Brad laughed, relief flooding his posture. “Don’t mind if I do.”

He set the bags down and sat, still glancing at John like he was making sure he hadn’t imagined him.

“What’s in the bags?” John asked.

Brad gestured vaguely. “Clothes. Dreams. Fabric with opinions.”

Dayse smiled. “He used to work at Ralph Lauren.”

Brad corrected gently, “Still do. Technically. Ralph is… investing. In me.”

John glanced at Dayse. “That’s impressive.”

“She refuses to see it,” Brad said. “Which is why I’m here.”

Dayse stiffened slightly. “Brad—”

“I want her to wear my pieces,” he said simply. “For photos.”

Her cheeks colored instantly. “You must have models. Actual models. Tall, ethereal creatures who don’t almost die on oil platforms.”

Brad blinked.

“I am stunning,” she said quickly, defensively. “I know that. But I’m not a model.”

John looked at her then—really looked. The way the morning light softened her edges. The intelligence in her eyes. The ease with which she inhabited her body.

“You’re breathtaking woman,” he said, voice steady, certain. “And you don’t apologize for existing. That’s rare.”

Brad grinned, delighted. “Exactly. She’s everything I want to dress. Smart. Successful. Completely unapologetic.”

John nodded. “She seems to be.”

Dayse blinked at them both, then laughed. “Fine. I’ll do it. But nothing gets posted.”

Brad gasped dramatically. “Privacy addict?”

“Yes,” she said without hesitation.

The three of them laughed, the sound warm and unforced, lingering in the kitchen like something earned.

John glanced at his watch, regret settling quietly in his chest.

“I should go,” he said. “Thank you. For the breakfast. And the conversation.”

She followed him to the door. “Come back,” she said, casual but sincere. “I desperately need new friends here.”
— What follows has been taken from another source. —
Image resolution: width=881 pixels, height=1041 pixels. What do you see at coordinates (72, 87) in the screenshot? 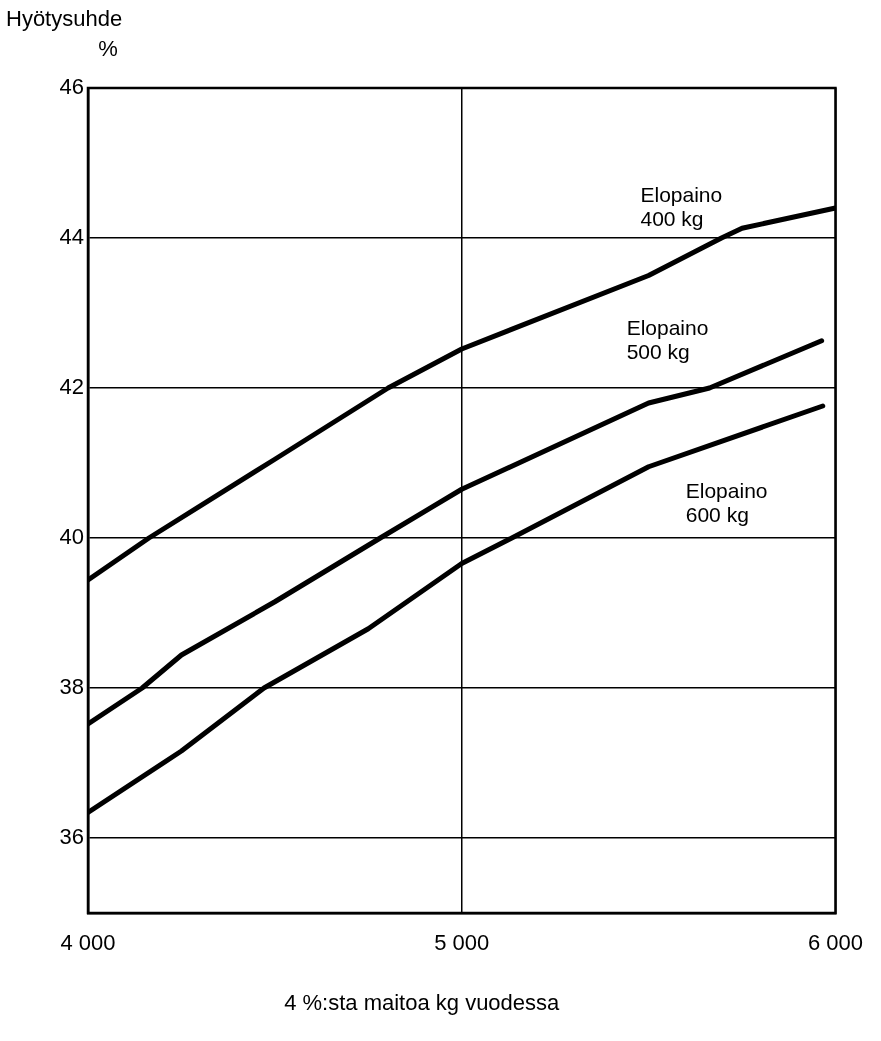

The word landed softly. Friends.

John masked the brief flicker of disappointment with a smile. “I will.”

The silence lasted exactly half a second.

Then Brad screamed.

Not a scream of fear—of revelation.

“OH. MY. GOD.”

Dayse barely flinched.

Brad spun in a tight circle in the middle of the kitchen, hands in his hair, pacing like a man who had just seen a deity casually butter toast.

“DAYSE,” he hissed, then shouted again, “THAT WAS JOHN. F. KENNEDY. JUNIOR.”
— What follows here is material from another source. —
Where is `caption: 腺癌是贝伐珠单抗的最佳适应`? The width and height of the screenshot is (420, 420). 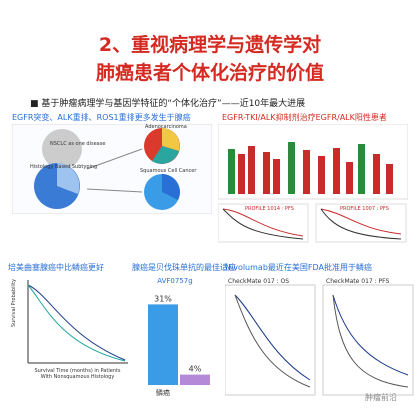
caption: 腺癌是贝伐珠单抗的最佳适应 is located at coordinates (184, 268).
She leaned against the counter, arms crossed, watching him with open amusement. “Yes.”

“Yes?” Brad stopped dead, staring at her. “YES?! He was sitting. On your counter. Drinking coffee. Breathing air. Smiling at you. Eating you with his very gorgeous sexy dangerous eyes!!!”
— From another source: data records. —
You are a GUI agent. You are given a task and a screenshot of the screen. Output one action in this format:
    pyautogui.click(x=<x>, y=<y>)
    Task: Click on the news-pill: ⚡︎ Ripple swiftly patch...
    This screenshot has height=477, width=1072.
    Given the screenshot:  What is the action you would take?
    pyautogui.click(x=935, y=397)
She shrugged. “He likes strong coffee.”

Brad slapped his own chest. “I need a moment. I need several moments. I need therapy.”

“You’re dramatic,” she said gently.

“You treated him like a neighbor who borrowed sugar,” Brad continued, voice climbing. “Do you understand how offensively calm you were?”

“I was hungover-adjacent,” she replied. “I had priorities.”

Brad let out a strangled laugh, then dropped onto a stool. “He’s… unfairly beautiful.”

She smiled, softer now. “He is.”

“And kind,” Brad added. “And funny. And tall. And—God—he smiled at me.”

Dayse walked over and wrapped her arms around him, hugging him easily, grounding him. “Breathe.”

He hugged her back, still half-shaking. “You are unreal.”

She laughed into his shoulder. “Welcome to my life.”